Vegan Chorizo Black Bean Burrito Bowl, Make it Mexican

#MeatlessMonday: Make it Mexican

Vegan Mexican style chorizo burrito bowls are an easy healthy weeknight one bowl meal. For best results make the mushroom walnut chorizo a day in advance so the spicy chorizo seasonings can develop. Save leftover chorizo for tacos, stuffed sweet potatoes or tostadas. You can purchase soy chorizo but I prefer making my own without soy. I’m sensitive to soy so I try to avoid it. I’ve seen lentil and quinoa taco meat recipes which would also work well.

I used black beans but any legume would be fabulous in this burrito bowl. I prefer to cook my own beans besides you don’t find many canned beans in rural Mexico. Dried pinto and back beans are a great vegan protein source and they are readily available and so inexpensive. Many homes keep a pot of pinto beans stewing on the stove all week long for quick snacks or meals. I make vegetarian pinto beans in my crockpot almost every week. If you are a vegan and you eat out in Mexico you shouldn’t assume that the beans are animal free. I suspect lard is added to most frijoles so make your own and be certain. If I want refried frijoles, I use olive oil.

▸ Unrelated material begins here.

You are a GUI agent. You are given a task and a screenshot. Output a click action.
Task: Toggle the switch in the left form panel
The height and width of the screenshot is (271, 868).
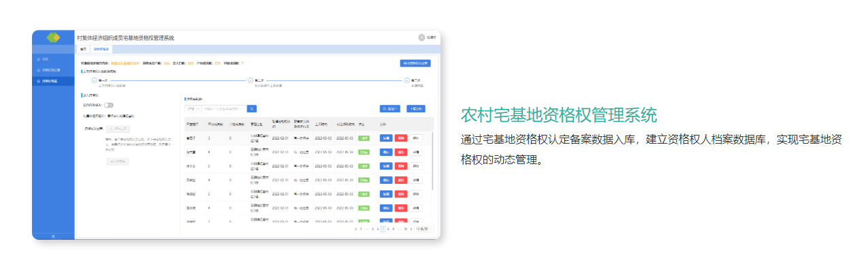(108, 105)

Sauté any vegetables for your burrito bowl. I had bell peppers, onions, avocado, jalapeño and fresh tomatoes. I occasionally make a large batch of brown or white rice to have ready for weeknight meals.

I’m not sure that this warrants a recipe card but here it is Google search engine. 🤔

 

Vegan Chorizo Black Bean Burrito Bowls

July 17, 2017
: Easy

Build a weeknight complete vegan meal with vegan chorizo, black beans and vegetables. Make it Mexican with peppers and salsa.

By:

Ingredients
  • 2 cups black beans
  • 2 cups white or brown rice cooked
  • 2 cups vegan mushroom chorizo or soy chorizo
  • 1 bell pepper, any color
  • 1 onion
  • 1 jalapeño seeded
  • 1 tablespoon olive oil
  • 1 tomato diced
  • 1 avocado diced
  • 1/2 cup chopped cilantro
  • 1/4 cup sliced green onions
  • 1/2 cup prepared salsa
Directions
  • Step 1 If making mushroom walnut chorizo, prepare it at least one day in advance.
  • Step 2 Dice bell peppers and onions. Finely chop jalapeño. Sauté all peppers and onions until soft.
  • Step 3 Place a 1/4-1/2 cup each of warmed black beans, rice and chorizo into large bowls. Top each bowl with 1/2 cup of cooked vegetables.
  • Step 4 Sprinkle each bowl with cilantro, chopped tomatoes, avocado and green onions. Top each bowl with a tablespoon or more of salsa.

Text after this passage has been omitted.